══ AVAILABLE DATA ══

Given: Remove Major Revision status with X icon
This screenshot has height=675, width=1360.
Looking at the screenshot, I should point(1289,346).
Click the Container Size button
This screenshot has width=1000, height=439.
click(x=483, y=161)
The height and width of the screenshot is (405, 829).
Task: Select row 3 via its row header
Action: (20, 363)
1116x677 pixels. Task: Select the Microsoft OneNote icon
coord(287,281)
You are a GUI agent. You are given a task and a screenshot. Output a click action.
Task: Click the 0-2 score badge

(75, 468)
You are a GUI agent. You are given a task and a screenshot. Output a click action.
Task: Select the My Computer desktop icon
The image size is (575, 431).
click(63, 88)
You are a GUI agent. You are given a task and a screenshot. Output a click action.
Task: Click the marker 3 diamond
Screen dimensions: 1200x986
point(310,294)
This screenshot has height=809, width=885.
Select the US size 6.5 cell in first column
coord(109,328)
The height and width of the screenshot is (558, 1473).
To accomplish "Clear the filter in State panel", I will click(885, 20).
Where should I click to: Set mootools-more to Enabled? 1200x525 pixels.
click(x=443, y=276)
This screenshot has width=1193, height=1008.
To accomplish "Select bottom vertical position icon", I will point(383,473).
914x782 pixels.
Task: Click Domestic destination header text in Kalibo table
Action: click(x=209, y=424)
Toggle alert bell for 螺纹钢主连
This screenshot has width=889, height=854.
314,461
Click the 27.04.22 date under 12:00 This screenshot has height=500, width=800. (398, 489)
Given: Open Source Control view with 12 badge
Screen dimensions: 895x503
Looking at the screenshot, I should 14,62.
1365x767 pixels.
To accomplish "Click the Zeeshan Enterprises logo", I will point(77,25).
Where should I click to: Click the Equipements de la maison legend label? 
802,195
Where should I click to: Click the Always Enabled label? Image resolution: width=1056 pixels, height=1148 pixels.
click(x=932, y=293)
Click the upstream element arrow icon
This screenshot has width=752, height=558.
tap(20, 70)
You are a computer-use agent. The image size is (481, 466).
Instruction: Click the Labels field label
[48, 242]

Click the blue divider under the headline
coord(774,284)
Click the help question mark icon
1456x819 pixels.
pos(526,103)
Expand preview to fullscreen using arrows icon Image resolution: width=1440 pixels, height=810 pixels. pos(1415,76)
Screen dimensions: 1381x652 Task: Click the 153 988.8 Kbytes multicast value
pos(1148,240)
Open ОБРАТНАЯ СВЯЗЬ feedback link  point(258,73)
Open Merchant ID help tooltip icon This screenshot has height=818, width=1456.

═══

- _EXERCISE DIRECTIONS_
Reproduce each record exactly as written above.

- _OUTPUT FOR THIS EXERCISE_
Given: Remove Major Revision status with X icon
This screenshot has height=675, width=1360.
Looking at the screenshot, I should point(1289,346).
Click the Container Size button
This screenshot has width=1000, height=439.
click(x=483, y=161)
The height and width of the screenshot is (405, 829).
Task: Select row 3 via its row header
Action: (20, 363)
1116x677 pixels. Task: Select the Microsoft OneNote icon
coord(287,281)
You are a GUI agent. You are given a task and a screenshot. Output a click action.
Task: Click the 0-2 score badge

(75, 468)
You are a GUI agent. You are given a task and a screenshot. Output a click action.
Task: Select the My Computer desktop icon
The image size is (575, 431).
click(63, 88)
You are a GUI agent. You are given a task and a screenshot. Output a click action.
Task: Click the marker 3 diamond
Screen dimensions: 1200x986
point(310,294)
This screenshot has height=809, width=885.
Select the US size 6.5 cell in first column
coord(109,328)
The height and width of the screenshot is (558, 1473).
To accomplish "Clear the filter in State panel", I will click(885, 20).
Where should I click to: Set mootools-more to Enabled? 1200x525 pixels.
click(x=443, y=276)
This screenshot has width=1193, height=1008.
To accomplish "Select bottom vertical position icon", I will point(383,473).
914x782 pixels.
Task: Click Domestic destination header text in Kalibo table
Action: click(x=209, y=424)
Toggle alert bell for 螺纹钢主连
This screenshot has width=889, height=854.
314,461
Click the 27.04.22 date under 12:00 This screenshot has height=500, width=800. (398, 489)
Given: Open Source Control view with 12 badge
Screen dimensions: 895x503
Looking at the screenshot, I should 14,62.
1365x767 pixels.
To accomplish "Click the Zeeshan Enterprises logo", I will point(77,25).
Where should I click to: Click the Equipements de la maison legend label? 
802,195
Where should I click to: Click the Always Enabled label? Image resolution: width=1056 pixels, height=1148 pixels.
click(x=932, y=293)
Click the upstream element arrow icon
This screenshot has width=752, height=558.
tap(20, 70)
You are a computer-use agent. The image size is (481, 466).
Instruction: Click the Labels field label
[48, 242]

Click the blue divider under the headline
coord(774,284)
Click the help question mark icon
1456x819 pixels.
pos(526,103)
Expand preview to fullscreen using arrows icon Image resolution: width=1440 pixels, height=810 pixels. pos(1415,76)
Screen dimensions: 1381x652 Task: Click the 153 988.8 Kbytes multicast value
pos(1148,240)
Open ОБРАТНАЯ СВЯЗЬ feedback link  point(258,73)
Open Merchant ID help tooltip icon This screenshot has height=818, width=1456.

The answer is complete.